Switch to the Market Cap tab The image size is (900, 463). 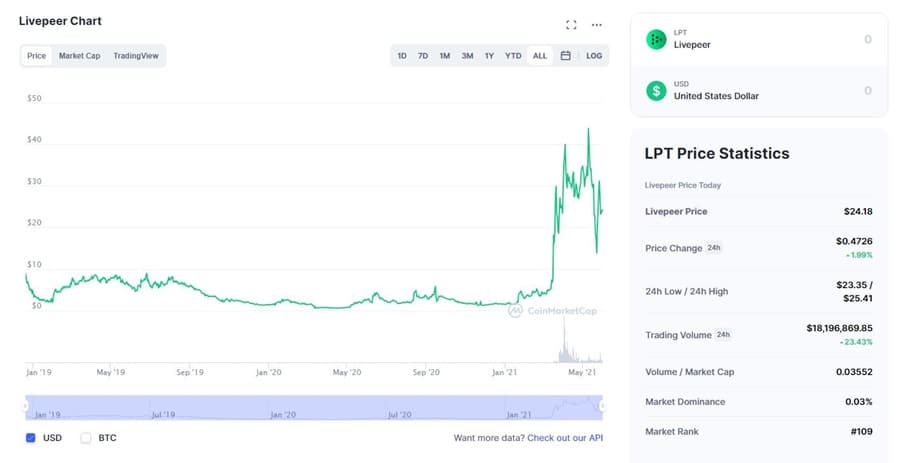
...
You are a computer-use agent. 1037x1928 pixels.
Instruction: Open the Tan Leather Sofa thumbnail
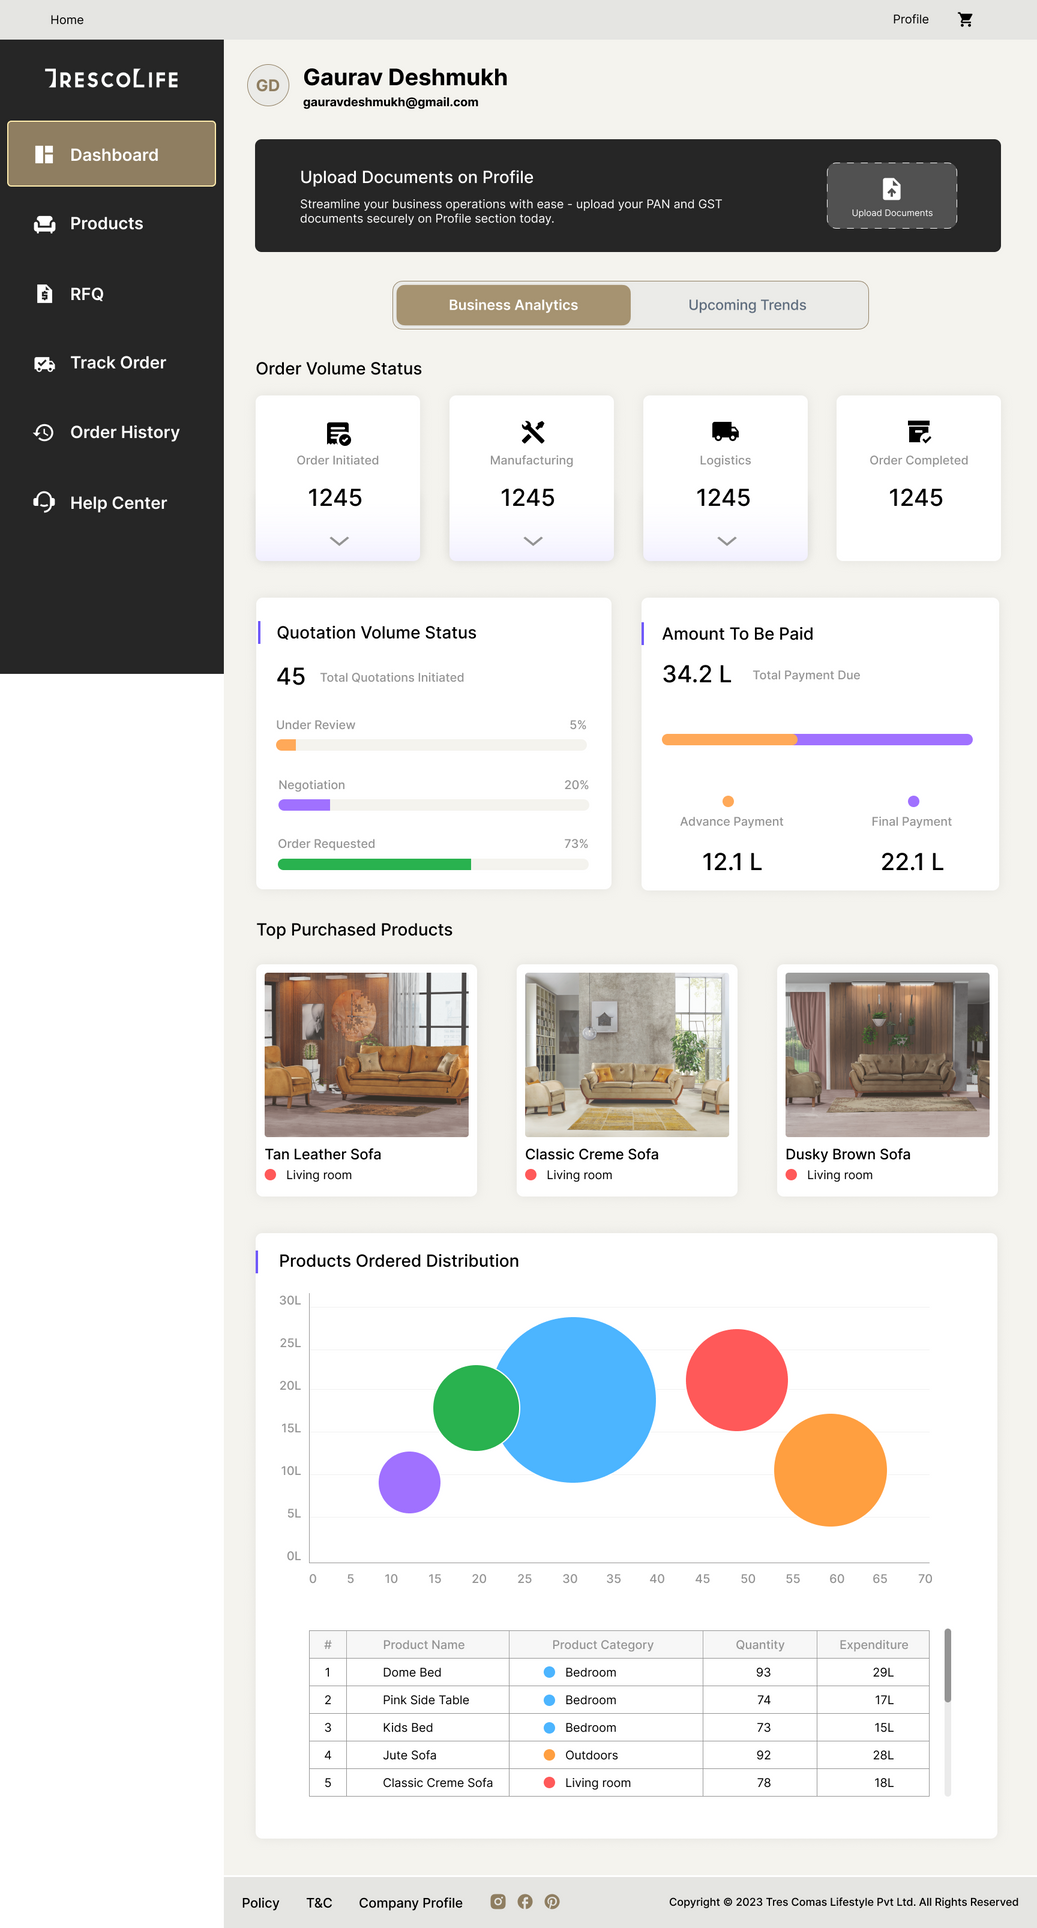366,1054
---
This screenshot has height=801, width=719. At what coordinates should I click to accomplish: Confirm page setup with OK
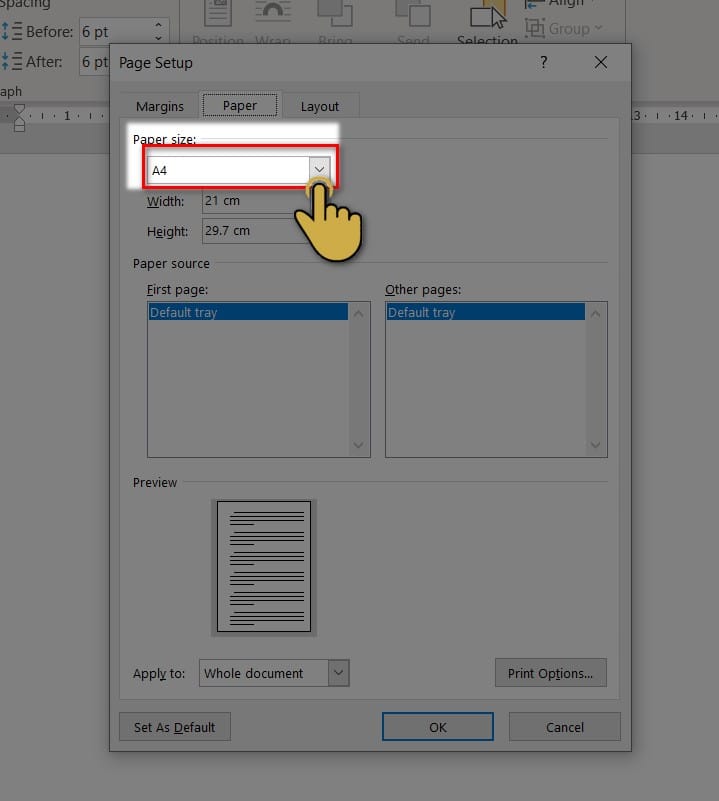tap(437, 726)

# [Problem to solve]
Render everything from the line containing "This screenshot has" down to the line containing "tap(437, 726)" as a Markdown table with columns Row and Line, leaving out blank lines and pictures.

# [Solution to this problem]
| Row | Line |
|---|---|
| 1 | This screenshot has height=801, width=719. At what coordinates should I click to accomplish: Confirm page setup with OK |
| 2 | tap(437, 726) |